SECCIÓN DE TEXTO:
=====
Madrid, una ciudad gris, ¿y la suya?

Foto: Manuel Cuéllar.

¿Quién o cómo se decide que el gris, en genérico, sea el color corporativo de los elementos urbanos en la ciudad de Madrid? ¿En qué momento y de qué manera se decidió que el verde de las farolas y los semáforos de mi infancia se tornase gris? He intentado encontrar una respuesta lo más fundamentada posible, al menos para mi ciudad, Madrid, dejando claro que cada lector o lectora deberá intentar buscar la suya allá donde viva. Porque la marea depredadora del gris en sus más diversas variantes –una paleta cromática que va del gris más claro del aluminio hasta el negro más oscuro de la forja, con la inclusión de grises verdosos, azulados o simplemente grises grisáceos, con acabados brillantes, satinados o mates– no conoce fronteras.

Seguramente este artículo puede convertirse, si no en el más polémico que haya escrito nunca, sí en uno de los más discutibles y opinables desde posiciones dispares, ya sean estas las de un especialista en planeamiento urbano, ya sean las de un simple ciudadano de a pie. Y curiosamente lo será cuando, inscribiéndose lo que en él se aborda en el ámbito del espacio público, no se tratarán en el mismo temas donde la controversia política, ideológica o incluso partidista tenga cabida. No se enfrentarán en él visiones contrapuestas de cómo abordar los graves y complejos problemas a los que se enfrentan las grandes urbes y sus habitantes, pero será –estoy seguro– un texto dado a la discusión, simple y llanamente porque en él se tratará un tema tan subjetivo como es el del color, porque, ya saben: «Para gustos, colores».

En primer lugar, quisiera aclarar el significado de su titular.

Comenzaré por su segunda parte, explicando a qué me refiero con esta categorización cromática del hecho urbano. No lo hago en relación al color que de manera generalizada pudiesen ofrecer sus edificios, calles, plazas, parques y avenidas, ni siquiera al espíritu que pudiese caracterizar a sus habitantes; me estoy refiriendo a un factor mucho más concreto y delimitado como es el análisis de la paleta cromática que ofrecen la inmensa mayoría de elementos de mobiliario urbano –o callejero, como le gusta calificarlo a Antonio Muñoz Molina–, fundamentalmente de competencia municipal, pero también autonómica o estatal, incluso algunos promovidos por la iniciativa privada, que podemos encontrar en cualquiera de las grandes ciudades españolas, pero me atrevería a decir que también mundiales.
=====
DATOS PROPORCIONADOS:
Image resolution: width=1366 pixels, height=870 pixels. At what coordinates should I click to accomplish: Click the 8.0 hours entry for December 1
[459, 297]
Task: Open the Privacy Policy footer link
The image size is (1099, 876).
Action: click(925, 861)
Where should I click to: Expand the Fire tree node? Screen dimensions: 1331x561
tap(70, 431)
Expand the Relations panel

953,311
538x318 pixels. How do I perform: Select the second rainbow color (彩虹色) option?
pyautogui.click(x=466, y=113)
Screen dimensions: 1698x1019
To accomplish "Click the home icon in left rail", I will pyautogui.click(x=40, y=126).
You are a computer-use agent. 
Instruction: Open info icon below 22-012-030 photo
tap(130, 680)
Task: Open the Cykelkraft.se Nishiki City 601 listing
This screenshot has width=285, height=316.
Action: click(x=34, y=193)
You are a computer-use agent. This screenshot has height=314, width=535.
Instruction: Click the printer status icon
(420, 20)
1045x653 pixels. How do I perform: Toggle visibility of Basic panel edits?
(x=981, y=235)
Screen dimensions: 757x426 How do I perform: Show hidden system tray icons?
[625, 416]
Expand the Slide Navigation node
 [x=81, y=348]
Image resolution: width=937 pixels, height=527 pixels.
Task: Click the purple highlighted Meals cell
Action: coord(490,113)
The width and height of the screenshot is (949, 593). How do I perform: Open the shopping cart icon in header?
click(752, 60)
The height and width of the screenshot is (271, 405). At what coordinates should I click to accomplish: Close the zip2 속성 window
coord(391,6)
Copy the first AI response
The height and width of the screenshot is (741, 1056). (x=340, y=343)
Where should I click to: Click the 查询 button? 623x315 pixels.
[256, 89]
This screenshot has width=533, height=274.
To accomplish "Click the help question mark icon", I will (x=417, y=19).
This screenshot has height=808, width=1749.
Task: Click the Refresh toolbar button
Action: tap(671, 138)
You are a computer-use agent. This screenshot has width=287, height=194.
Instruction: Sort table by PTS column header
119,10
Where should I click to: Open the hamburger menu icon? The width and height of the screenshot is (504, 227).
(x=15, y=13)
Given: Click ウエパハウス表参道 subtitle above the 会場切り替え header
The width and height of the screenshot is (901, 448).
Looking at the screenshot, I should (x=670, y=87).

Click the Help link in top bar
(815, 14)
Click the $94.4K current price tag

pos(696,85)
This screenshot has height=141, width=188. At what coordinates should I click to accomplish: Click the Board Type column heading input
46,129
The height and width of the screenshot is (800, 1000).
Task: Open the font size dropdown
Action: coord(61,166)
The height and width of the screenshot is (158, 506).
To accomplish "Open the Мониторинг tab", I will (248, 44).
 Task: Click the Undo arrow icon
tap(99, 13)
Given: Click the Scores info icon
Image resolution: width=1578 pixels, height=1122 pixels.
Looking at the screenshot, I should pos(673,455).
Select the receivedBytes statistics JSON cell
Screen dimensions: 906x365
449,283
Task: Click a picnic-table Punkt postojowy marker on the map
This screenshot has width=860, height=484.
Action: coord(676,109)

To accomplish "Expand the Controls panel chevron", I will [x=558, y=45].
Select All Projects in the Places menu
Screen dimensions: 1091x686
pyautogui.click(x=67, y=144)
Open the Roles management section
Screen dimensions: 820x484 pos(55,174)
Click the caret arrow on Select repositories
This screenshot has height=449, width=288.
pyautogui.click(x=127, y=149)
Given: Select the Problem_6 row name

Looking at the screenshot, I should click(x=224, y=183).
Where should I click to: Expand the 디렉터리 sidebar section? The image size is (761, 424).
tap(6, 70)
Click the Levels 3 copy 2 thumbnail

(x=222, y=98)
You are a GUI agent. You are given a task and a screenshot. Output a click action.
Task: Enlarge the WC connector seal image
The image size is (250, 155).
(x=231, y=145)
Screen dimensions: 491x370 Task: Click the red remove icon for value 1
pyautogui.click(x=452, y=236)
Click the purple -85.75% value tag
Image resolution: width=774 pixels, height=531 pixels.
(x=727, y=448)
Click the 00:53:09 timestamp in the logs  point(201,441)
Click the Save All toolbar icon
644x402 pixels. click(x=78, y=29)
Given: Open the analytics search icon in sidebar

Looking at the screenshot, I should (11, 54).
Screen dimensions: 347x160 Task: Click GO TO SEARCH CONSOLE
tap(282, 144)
=====
TAREAS:
a - Responde según el texto sobre el color gris en Madrid:
(i) ¿De qué color eran las farolas y los semáforos en la infancia de quien escribe?
(ii) ¿Qué dicho sobre el color se cita?
(iii) ¿Con qué palabra le gusta a Antonio Muñoz Molina calificar el mobiliario urbano?
b - Transcribe del texto sobre el color gris en Madrid el tramo que va desde "En primer lugar, quisiera" hasta "que también mundiales.", ambos incluidos.
c - Retoma el texto sobre el color gris en Madrid y continúalo a partir de su última oración.

RESULTADOS DEL EJERCICIO:
a -
(i) Verdes.
(ii) «Para gustos, colores».
(iii) Callejero.

b -
En primer lugar, quisiera aclarar el significado de su titular.

Comenzaré por su segunda parte, explicando a qué me refiero con esta categorización cromática del hecho urbano. No lo hago en relación al color que de manera generalizada pudiesen ofrecer sus edificios, calles, plazas, parques y avenidas, ni siquiera al espíritu que pudiese caracterizar a sus habitantes; me estoy refiriendo a un factor mucho más concreto y delimitado como es el análisis de la paleta cromática que ofrecen la inmensa mayoría de elementos de mobiliario urbano –o callejero, como le gusta calificarlo a Antonio Muñoz Molina–, fundamentalmente de competencia municipal, pero también autonómica o estatal, incluso algunos promovidos por la iniciativa privada, que podemos encontrar en cualquiera de las grandes ciudades españolas, pero me atrevería a decir que también mundiales.

c -
Quiosco y papelera en el centro de Madrid: Foto: José Luis Díez.

Y ahora me queda explicar por qué asignarle a la ciudad de Madrid ese calificativo –más bien peyorativo– en lo que alguien podría tildar de acto de centralismo perverso. Tengo que reconocer que esta elección ha sido motivada por una simple finalidad periodística, ya que he utilizado el nombre de Madrid a modo de reclamo para intentar llamar la atención del potencial lector o lectora que pasease su mirada por esta revista; queda claro, por tanto, que cada uno de ellos, sobre todo si habitan una gran población, podrá sustituir –si lo cree oportuno– el nombre de su ciudad en el título de este artículo.

Pero tengo que reconocer que en esta elección hay también algo personal; he de aclarar que mencionar a Madrid ha sido algo lógico siendo como soy madrileño de nacimiento y que todavía sigue impresa en mi memoria la imagen de los báculos de iluminación y los semáforos de fuste estriado pintados de un verde muy definido, color que tiñe alguno de mis recuerdos infantiles.

Pues bien, centremos ahora nuestra atención en la superficie –porque ahí es donde precisa y paradójicamente se encuentra el fondo de este artículo– de todos esos elementos urbanos (bancos, papeleras, mupis, marquesinas de autobús, elementos de iluminación, bolardos, contenedores de basura, aparcabicis, jardineras…), y comprobaremos que la inmensa mayoría de ellos se nos presentan bañados por una paleta cromática que va del gris más claro del aluminio hasta el negro más oscuro de la forja, con la inclusión de grises verdosos, azulados o simplemente grises grisáceos, con acabados brillantes, satinados o mates, con texturas que van del oxirón al galvanizado, pasando por el pulido, ya sea en su naturaleza metálica, plástica, pétrea o –haciendo un fácil juego de palabras– el concreto del hormigón.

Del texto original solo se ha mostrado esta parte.